Again that was something entirely within the learned recorder’s discretion. If
I may respectfully say so, I think that he was entirely right to take the
course that he did. The matter was, in effect, fully pleaded in the affidavits
which where put in on both sides before the matter came to trial.

The fifth
ground of appeal is that the recorder erred in ordering the respondents to give
up possession of the bathroom of the premises on the upper floor, use of which
it is claimed was included in the original tenancy. That seems to me to fail on
the simple ground that what is now the bathroom on the upper floor was never
included in the original tenancy as the learned recorder found it to be and as
I have68 described it at the beginning of this judgment.
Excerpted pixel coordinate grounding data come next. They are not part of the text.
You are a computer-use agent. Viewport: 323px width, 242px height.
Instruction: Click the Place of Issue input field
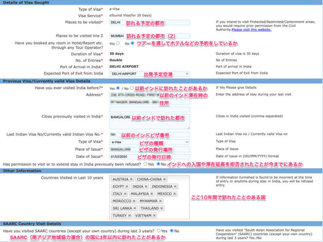click(149, 150)
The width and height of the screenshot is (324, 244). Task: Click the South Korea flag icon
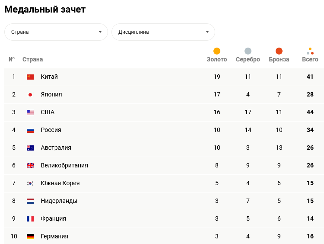(30, 183)
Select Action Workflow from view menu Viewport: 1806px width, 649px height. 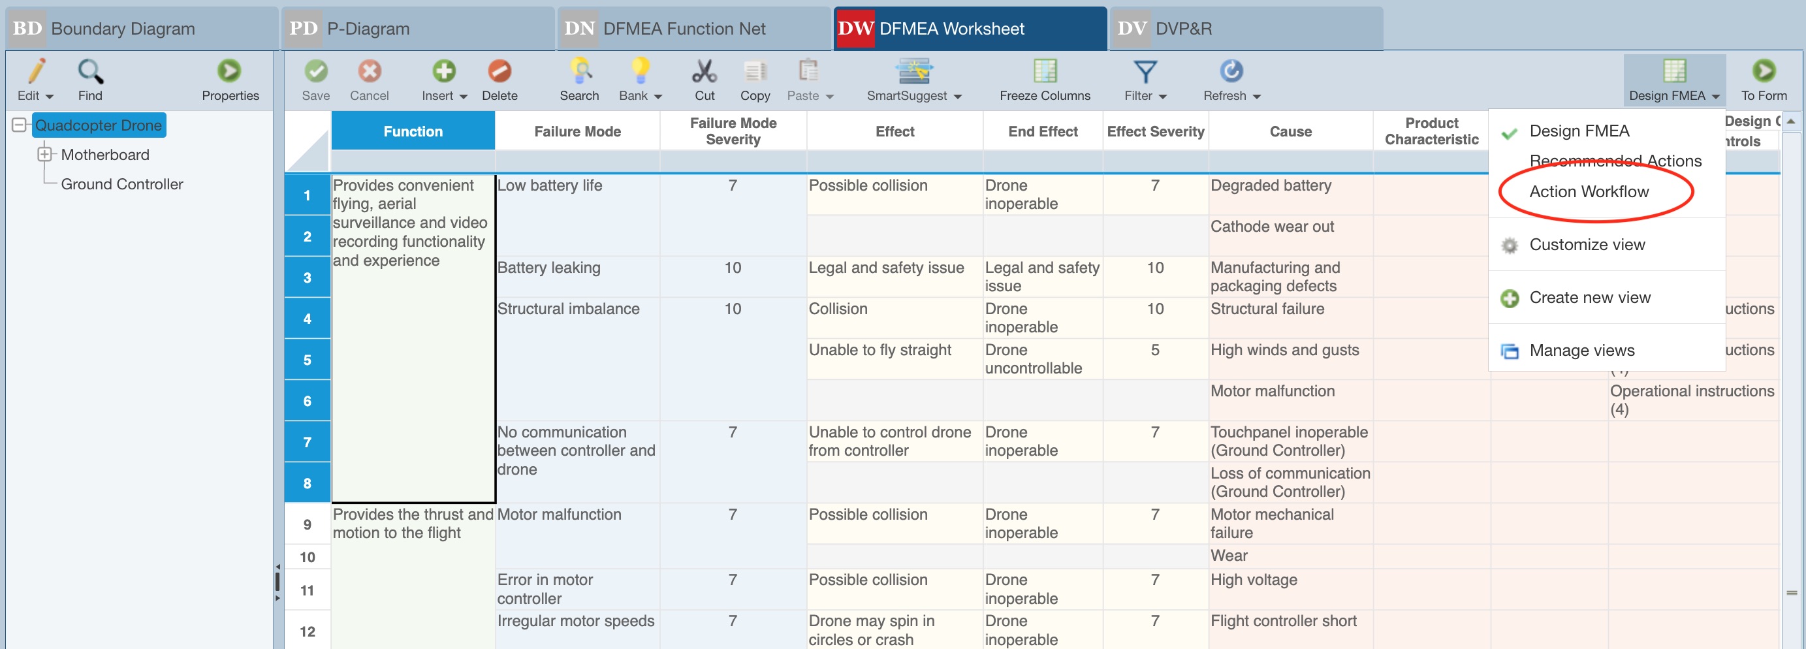tap(1589, 191)
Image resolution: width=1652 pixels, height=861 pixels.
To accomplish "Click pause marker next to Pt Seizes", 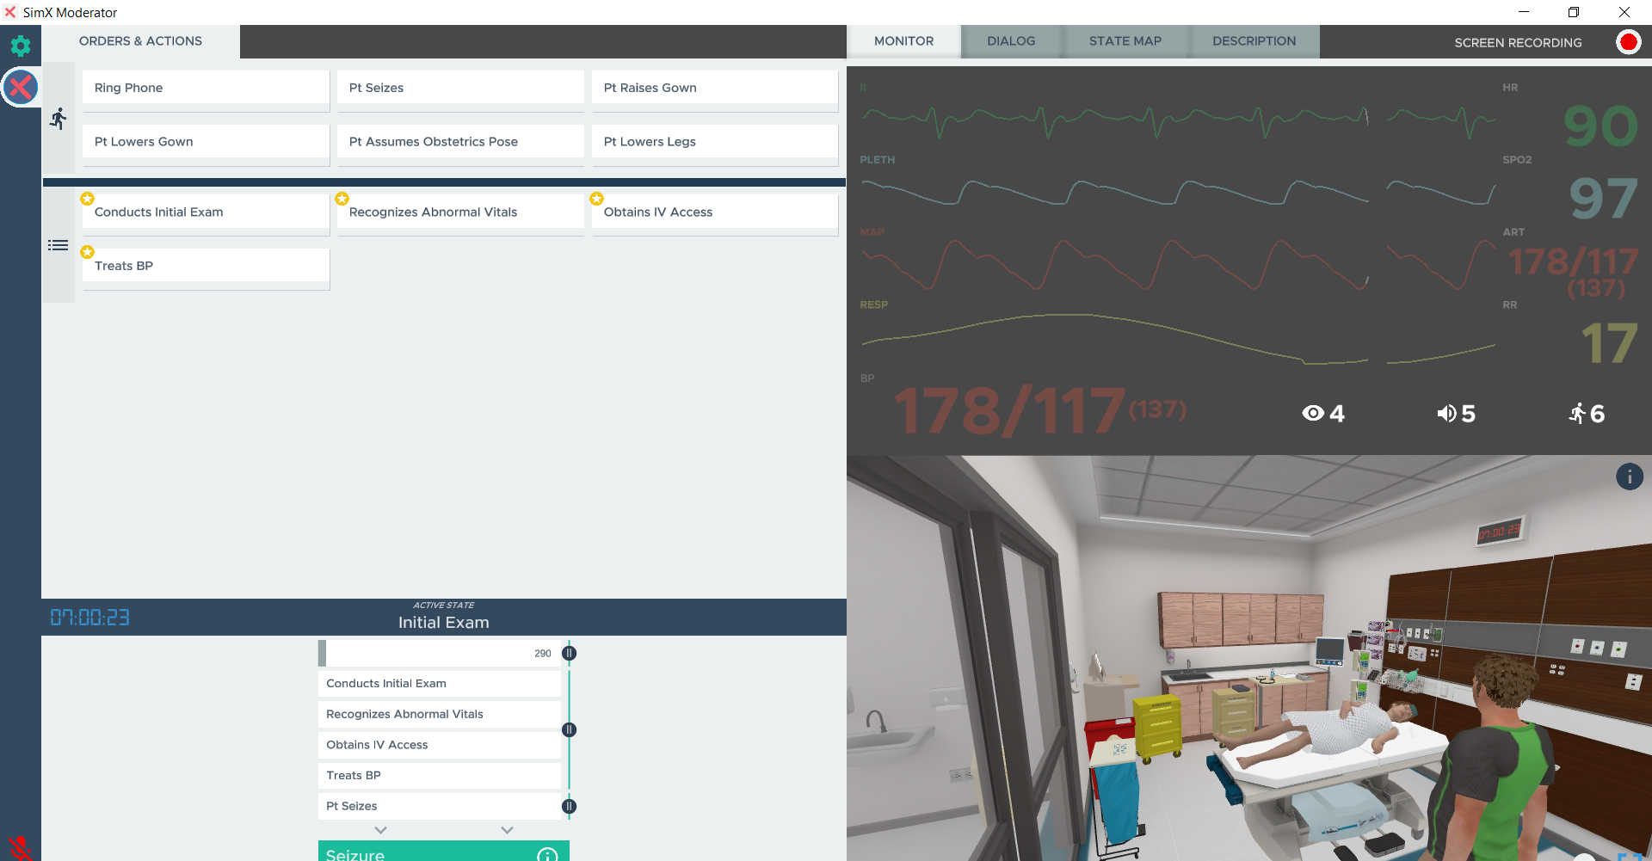I will [569, 806].
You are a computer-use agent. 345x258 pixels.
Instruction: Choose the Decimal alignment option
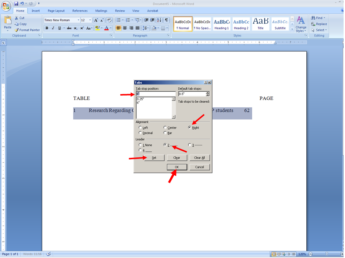tap(140, 132)
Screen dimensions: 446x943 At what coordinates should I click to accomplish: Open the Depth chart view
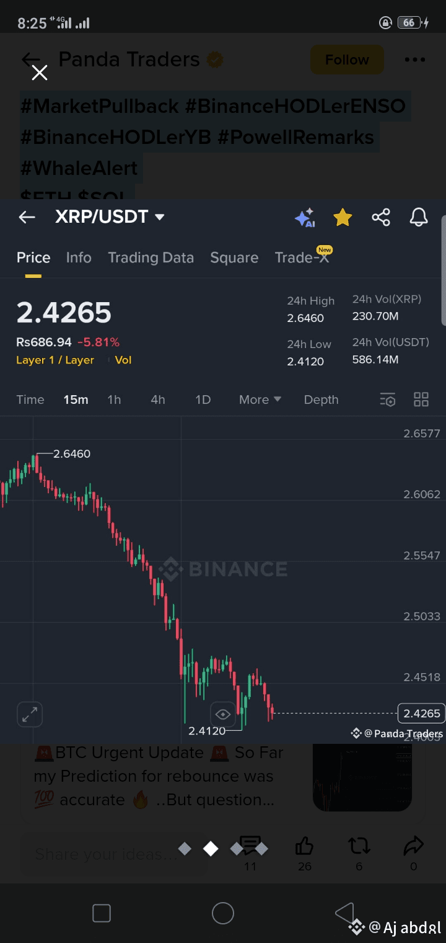[x=321, y=400]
Mrs Ewens says that is now the
only bathroom in the house. She says that it has only ever been the only proper
bathroom. That may be so and I understand the inconvenience which would be
caused, but that is not a ground for including a room in the tenancy which
never was there in the first place.

The sixth
ground of appeal was the substantial ground which I have already dealt with and
the seventh and eighth grounds of appeal are merely subsidiary.

For the
reasons which I have endeavoured to express I would dismiss this appeal.

SIR ROUALEYN
CUMMING-BRUCE agreed and did not add anything.

The action
was dismissed with costs, the order not to be enforced without leave in the
case of costs accruing before revocation of legal aid certificate. Possession
order not to be enforced for three months.